It sounds like Koko's dog park days are over. It is likely that her personality is changing some as she matures and you do not want to put any other people's dogs at risk for serious injury or death, and you certainly don't want your GSD to be in the negative headlines. Sometimes all the socialization in the world as a puppy won't matter once the dog starts to reach maturity. Please don't kid yourself that more training will fix it(not trying to be rude, just speaking from experience). Some dogs just change. People are so sue happy these days. If someone is looking for a bomb-proof stellar dog social and friendly pet I always suggest adopting an adult dog whose temperament is known if you want a dog park dog. I feel horrible for you


----------



## martemchik (Nov 23, 2010)

Yeah, this will be something that is hard to train out of your dog. Sadly once they get in that prey driven fenzy there is nothing you can do. Its like they turn off all their senses. Until your dog is 100% recall you won't be able to an off leash situation, and 100% recall usually means they are completely concentrated on you and could care less about other dogs, and by then they don't really need a dog park because they are so into being with you. I'd really be interested as to what truly set her off, but without being there, there wouldn't be any way of knowing. If you could figure out the catalyst of this reaction you could possibly teach her not to react to it, but a dog breed/size is usually not a catalyst so without knowing more about the situation there is no way for anyone to tell you what she could've reacted to.


----------



## codmaster (Aug 5, 2009)

gsdraven said:


> I'll admit that the attraction for me was completely social. I wanted to meet new dog owners and while Raven enjoyed it as a pup even then, she only ever liked one on one play and at around a year, she only wanted to play ball with me and ignored other dogs.
> OP, I'm sorry you went through that. Dogs sometimes just don't like each other. You should keep her out of the dog park setting from now on and only socialize with dogs that she is known to get along with. Though, I disagree that you can't use a clicker and treats to work through this problem.
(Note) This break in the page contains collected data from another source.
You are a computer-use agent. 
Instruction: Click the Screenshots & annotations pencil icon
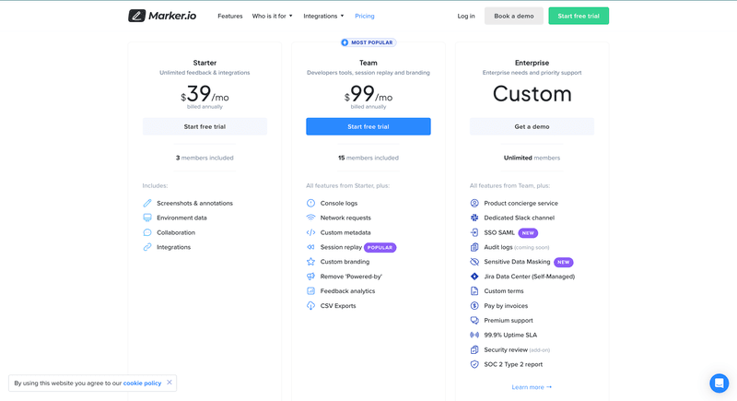point(147,203)
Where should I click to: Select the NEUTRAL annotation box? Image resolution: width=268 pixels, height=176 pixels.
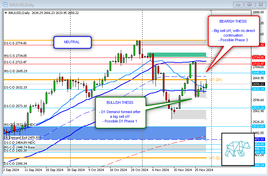pos(72,42)
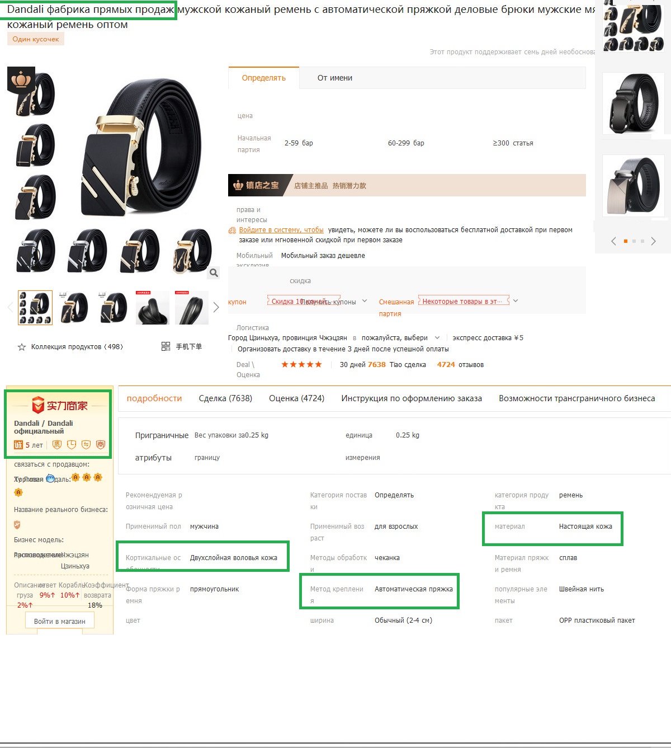Click the magnifier zoom icon on product image
The width and height of the screenshot is (671, 752).
pyautogui.click(x=214, y=272)
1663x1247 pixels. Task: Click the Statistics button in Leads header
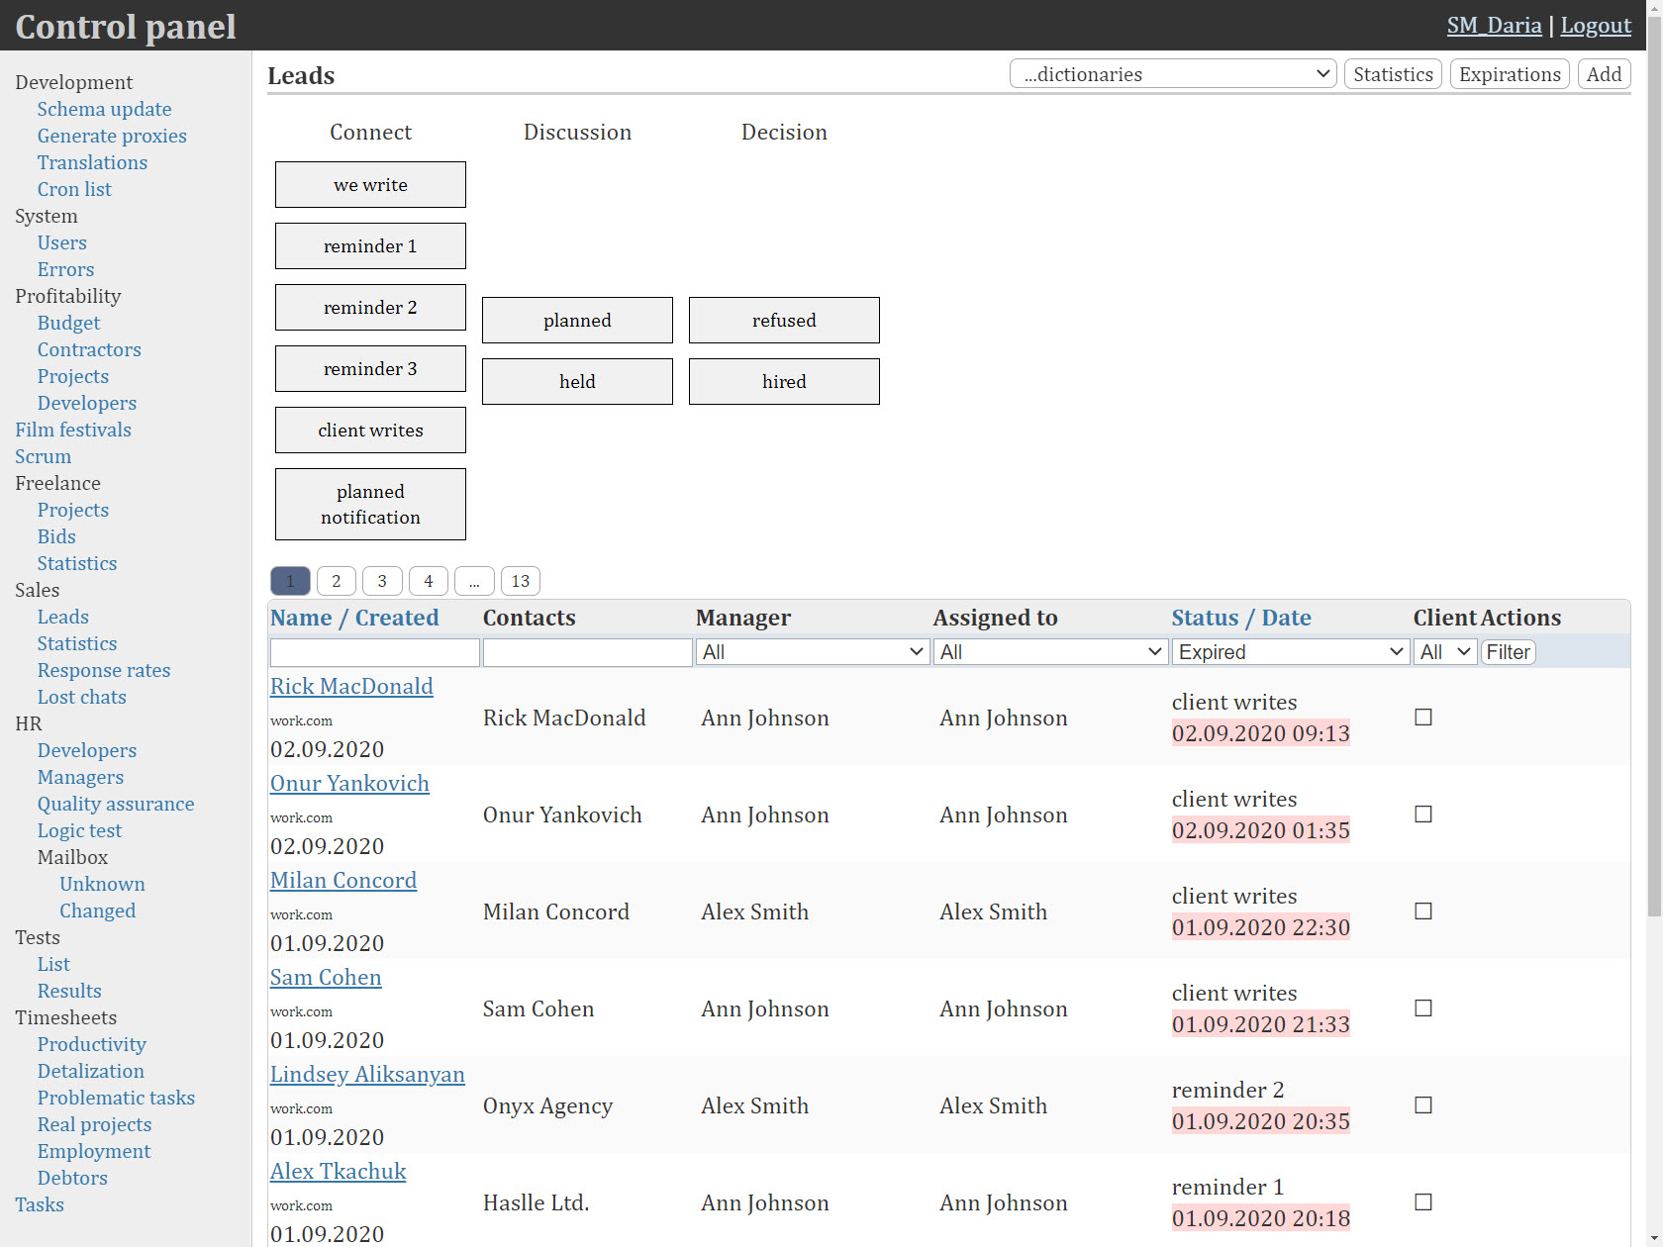click(1393, 74)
I wouldn't recommend most dog parks to most GSD owners. At least with my own dogs over the years, perhaps 2 out of the 7/8 ones that we had would have been ok as adults in a dog park. Couple that with the other owners that we have come across and I would have to say "No thanks" to them as too risky!

As far as training it out of them - good luck with a seriously "dominant" dog. From what I have seen, this is especially true with just treats and a clicker, don't know if many owners can do it even with a more intense approach.


----------



## Stella's Mom (Mar 8, 2011)

I have stopped taking Stella to the dog park. Too many breeds, too many occasion for something to happen as it did to you.

The folks at Shutzhund really frowned on the idea of taking the dog to the park, spoke to me about it and after a lot of consideration I have agreed it is best not to go.


----------



## Ribrustler (May 5, 2011)

I definetly will not be going to the dog park any time soon - if ever again. The other dog was ok as far as we could tell- I still have not received a phone call. I think the initial blow that Koko did to the dog hurt it more than any thing. She literally ran full charge and hit the dog on its side with her head. This sent the dog flying in the air and then she was on top of it. She was not biting full force but actually grabbing legs and skin and tugging. Thank god she did not go for the head. This dogs head was the size of a Coke can. I can honestly say this is my first shepherd - but my third dog i have had in my life and I have never seen a dog act the way Koko did. Koko has never shown any aggression toward anything (except our city trash can - she hates that thing). I will be watching her closely and going heavy the re-call and leave it training.


----------